Turkish and U.S. troops conducted their first joint ground patrol in northeastern Syria on Sunday as part of a so-called "safe zone" that Ankara has been pressing for in the volatile Kurdish-administered region.
Turkey hopes the buffer zone, which it says should be at least 30 kilometers (19 miles) deep, will keep Syrian Kurdish fighters away from its border. Turkey considers these Kurdish militias a threat, but they've also been key U.S. allies in the fight against the Islamic State group.
The presence of Turkish troops inside Kurdish-administered areas is a major development in the conflict along the border. Over the past four years, Washington has often had to play the role of arbiter, trying to forestall violence between its NATO ally Turkey and its local Syrian partners, the Kurdish-led fighters.
So far, the Kurdish-led forces have withdrawn as deep as 14 kilometers (nine miles) from the border and have removed defensive positions, sand berms and trenches.
The depth of the zone, as well as who will control it, is still being worked out.

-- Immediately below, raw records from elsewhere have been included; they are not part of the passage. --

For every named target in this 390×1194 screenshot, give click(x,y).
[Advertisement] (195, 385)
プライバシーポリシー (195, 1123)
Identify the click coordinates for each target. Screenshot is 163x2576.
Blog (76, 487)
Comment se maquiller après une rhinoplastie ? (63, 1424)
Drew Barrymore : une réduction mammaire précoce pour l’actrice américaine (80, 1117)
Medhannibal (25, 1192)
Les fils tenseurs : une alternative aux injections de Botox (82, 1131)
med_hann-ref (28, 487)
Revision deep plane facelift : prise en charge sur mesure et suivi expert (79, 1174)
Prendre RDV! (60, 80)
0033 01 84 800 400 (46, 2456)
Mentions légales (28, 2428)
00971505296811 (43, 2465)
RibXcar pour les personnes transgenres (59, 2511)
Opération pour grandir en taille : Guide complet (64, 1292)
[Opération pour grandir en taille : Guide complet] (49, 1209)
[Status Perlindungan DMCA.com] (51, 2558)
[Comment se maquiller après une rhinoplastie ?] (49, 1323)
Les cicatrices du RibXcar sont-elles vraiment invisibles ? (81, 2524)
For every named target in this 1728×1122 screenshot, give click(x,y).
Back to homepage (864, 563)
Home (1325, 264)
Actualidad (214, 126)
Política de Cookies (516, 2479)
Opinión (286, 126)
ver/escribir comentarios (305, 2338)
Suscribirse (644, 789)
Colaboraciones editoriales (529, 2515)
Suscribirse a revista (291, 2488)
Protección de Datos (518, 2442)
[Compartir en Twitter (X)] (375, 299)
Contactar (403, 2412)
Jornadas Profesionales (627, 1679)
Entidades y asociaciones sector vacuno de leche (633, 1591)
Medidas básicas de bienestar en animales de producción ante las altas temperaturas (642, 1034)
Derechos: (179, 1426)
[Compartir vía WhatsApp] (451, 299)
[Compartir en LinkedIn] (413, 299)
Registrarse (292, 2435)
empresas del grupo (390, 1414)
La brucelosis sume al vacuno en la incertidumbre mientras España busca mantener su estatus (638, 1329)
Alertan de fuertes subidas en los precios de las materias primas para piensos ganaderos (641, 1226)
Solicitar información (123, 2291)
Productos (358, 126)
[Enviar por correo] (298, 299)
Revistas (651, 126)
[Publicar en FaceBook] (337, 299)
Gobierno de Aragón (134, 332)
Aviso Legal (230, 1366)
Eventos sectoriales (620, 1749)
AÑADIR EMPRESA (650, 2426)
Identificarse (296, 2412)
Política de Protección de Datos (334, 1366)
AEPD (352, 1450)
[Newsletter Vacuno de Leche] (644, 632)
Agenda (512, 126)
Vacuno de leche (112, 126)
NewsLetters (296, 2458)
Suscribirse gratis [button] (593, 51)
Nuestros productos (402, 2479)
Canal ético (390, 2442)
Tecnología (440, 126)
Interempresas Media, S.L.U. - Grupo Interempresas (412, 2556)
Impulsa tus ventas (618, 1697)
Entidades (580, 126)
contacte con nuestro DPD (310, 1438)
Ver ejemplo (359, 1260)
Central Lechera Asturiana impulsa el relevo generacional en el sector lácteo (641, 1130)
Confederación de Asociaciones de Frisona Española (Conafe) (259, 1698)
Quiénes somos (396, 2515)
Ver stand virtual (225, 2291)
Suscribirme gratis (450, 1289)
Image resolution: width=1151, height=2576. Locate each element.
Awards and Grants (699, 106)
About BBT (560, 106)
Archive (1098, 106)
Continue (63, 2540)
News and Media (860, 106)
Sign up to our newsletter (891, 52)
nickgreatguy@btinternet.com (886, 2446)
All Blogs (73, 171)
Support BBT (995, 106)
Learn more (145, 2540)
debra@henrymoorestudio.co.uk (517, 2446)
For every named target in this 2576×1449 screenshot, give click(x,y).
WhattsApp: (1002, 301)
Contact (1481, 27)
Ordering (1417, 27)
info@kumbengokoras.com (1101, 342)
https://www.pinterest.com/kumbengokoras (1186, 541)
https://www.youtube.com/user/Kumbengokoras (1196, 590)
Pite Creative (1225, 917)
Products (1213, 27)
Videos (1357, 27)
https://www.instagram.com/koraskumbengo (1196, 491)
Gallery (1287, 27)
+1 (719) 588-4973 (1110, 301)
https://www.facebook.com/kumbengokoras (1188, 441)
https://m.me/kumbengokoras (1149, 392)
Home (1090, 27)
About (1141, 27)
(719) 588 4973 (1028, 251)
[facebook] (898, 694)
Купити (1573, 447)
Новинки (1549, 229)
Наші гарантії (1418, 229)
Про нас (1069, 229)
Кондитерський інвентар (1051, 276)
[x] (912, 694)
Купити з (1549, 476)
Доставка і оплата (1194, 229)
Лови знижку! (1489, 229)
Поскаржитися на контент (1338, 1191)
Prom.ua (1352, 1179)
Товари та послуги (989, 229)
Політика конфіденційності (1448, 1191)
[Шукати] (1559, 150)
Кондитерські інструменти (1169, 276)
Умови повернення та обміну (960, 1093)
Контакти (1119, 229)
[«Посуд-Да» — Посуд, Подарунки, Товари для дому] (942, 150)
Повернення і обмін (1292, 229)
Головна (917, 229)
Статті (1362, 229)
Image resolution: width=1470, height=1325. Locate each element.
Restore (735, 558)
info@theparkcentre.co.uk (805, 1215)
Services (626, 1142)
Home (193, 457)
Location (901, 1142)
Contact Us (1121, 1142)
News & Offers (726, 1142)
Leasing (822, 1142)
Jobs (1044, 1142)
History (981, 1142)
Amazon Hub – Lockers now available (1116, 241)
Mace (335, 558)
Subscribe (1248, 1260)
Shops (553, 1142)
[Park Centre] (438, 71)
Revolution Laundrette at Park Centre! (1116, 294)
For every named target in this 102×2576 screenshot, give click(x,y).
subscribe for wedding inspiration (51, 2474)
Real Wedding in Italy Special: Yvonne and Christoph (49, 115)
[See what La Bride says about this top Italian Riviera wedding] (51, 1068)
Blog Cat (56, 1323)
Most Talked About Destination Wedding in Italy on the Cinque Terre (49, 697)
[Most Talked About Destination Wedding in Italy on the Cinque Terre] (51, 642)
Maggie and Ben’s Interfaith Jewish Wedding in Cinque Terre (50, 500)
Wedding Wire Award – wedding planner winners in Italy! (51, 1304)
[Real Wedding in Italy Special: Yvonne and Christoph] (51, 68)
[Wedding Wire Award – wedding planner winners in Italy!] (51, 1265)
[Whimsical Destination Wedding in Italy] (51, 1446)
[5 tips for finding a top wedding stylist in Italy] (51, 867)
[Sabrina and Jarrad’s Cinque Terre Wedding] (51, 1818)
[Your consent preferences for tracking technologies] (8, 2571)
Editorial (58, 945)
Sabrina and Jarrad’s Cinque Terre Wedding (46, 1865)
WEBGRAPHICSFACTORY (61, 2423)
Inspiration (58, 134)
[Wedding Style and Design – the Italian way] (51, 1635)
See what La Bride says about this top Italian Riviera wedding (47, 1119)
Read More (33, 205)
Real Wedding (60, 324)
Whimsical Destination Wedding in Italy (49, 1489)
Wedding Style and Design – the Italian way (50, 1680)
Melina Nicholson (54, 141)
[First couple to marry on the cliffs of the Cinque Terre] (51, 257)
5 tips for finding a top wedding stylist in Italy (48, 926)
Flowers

Several Turkish armored vehicles with the country's red flag crossed into Syria where U.S. troops were waiting for them. About half a mile away, more U.S. armored vehicles flying the American flag waited for the patrol to begin. Associated Press journalists in the area around the village of Tal Abyad Sunday saw the vehicles linking up, with the U.S. vehicles leading the 12-vehicle convoy.